Depuis 2005 qu’elle a ouvert ses portes au Burkina, l’ONG Hunger free world s’est donnée pour objectif, d’œuvrer à la création d’un Burkina libéré de la faim. A ce titre l’organisation sous le leadership de ses responsables, s’est employée à plaider auprès des autorités nationales afin que le droit à l’alimentation soit inscrit dans la loi fondamentale du pays. A l’occasion du passage de la 4è à la 5è République du Burkina, Hunger free world a saisie l’occasion pour faire inscrire ce droit dans la nouvelle Constitution en ses articles 26, 29 et 135.

Après d’autres institutions, l’ONG, conduite par Frédéric Ilboudo, chargé du plaidoyer à Hunger free world, est allée rencontrer les responsables du MBDHP afin que les deux institutions travaillent ensemble pour la poursuite du combat contre la faim au pays des Hommes intègres. «Le droit à l’alimentation n’est pas un droit d’être nourri, mais un droit de se nourrir et d’être assisté en cas de sinistre, entraînant l’incapacité de se nourrir par ses propres moyens. Le MBDHP est une grande organisation de défense des droits humains et le droit à l’alimentation est partie intégrante des droits humains. Donc ce droit peut être une réalité si le MBDHP est avec nous», a laissé entendre M. Ilboudo. Il précise d’ailleurs que la réalisation de ce droit n’est pas de la responsabilité de l’Etat seulement, «elle suppose l’action de tous les membres de la société, notamment les familles, les communautés locales, les ONG, les organisations de la société civile, le secteur privé, etc.», ajoute Frédéric Ilboudo.

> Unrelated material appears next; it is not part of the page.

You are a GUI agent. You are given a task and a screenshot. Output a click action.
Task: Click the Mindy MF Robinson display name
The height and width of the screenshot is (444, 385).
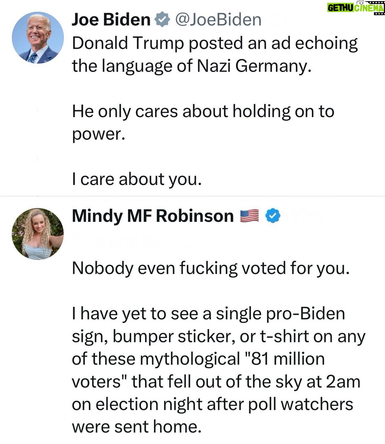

Une démarche que Christophe Bado, secrétaire général adjoint du MBDHP a apprécié et qu’il juge importante. «Nous avons pris part à la commission constitutionnelle et nous sommes prêt à mener ensemble le combat pour que ce droit puisse être consacré», a confié Christophe Bado. M. Bado soutien d’ailleurs que c’est la consécration de ce droit qui donnera une base légale aux différents acteurs afin de poursuivre le combat.

En rappel, le droit à l’alimentation adéquate (saine, suffisante et acceptable) est réalisé lorsque chaque homme, chaque femme et chaque enfant, seul ou en communauté avec autrui, a accès à tout instant, physiquement et économiquement, à une alimentation adéquate ou aux moyens de se la procurer. Cela suppose la satisfaction de trois piliers qui régissent le droit à l’alimentation. Notamment la disponibilité, l’accessibilité et l’adéquation.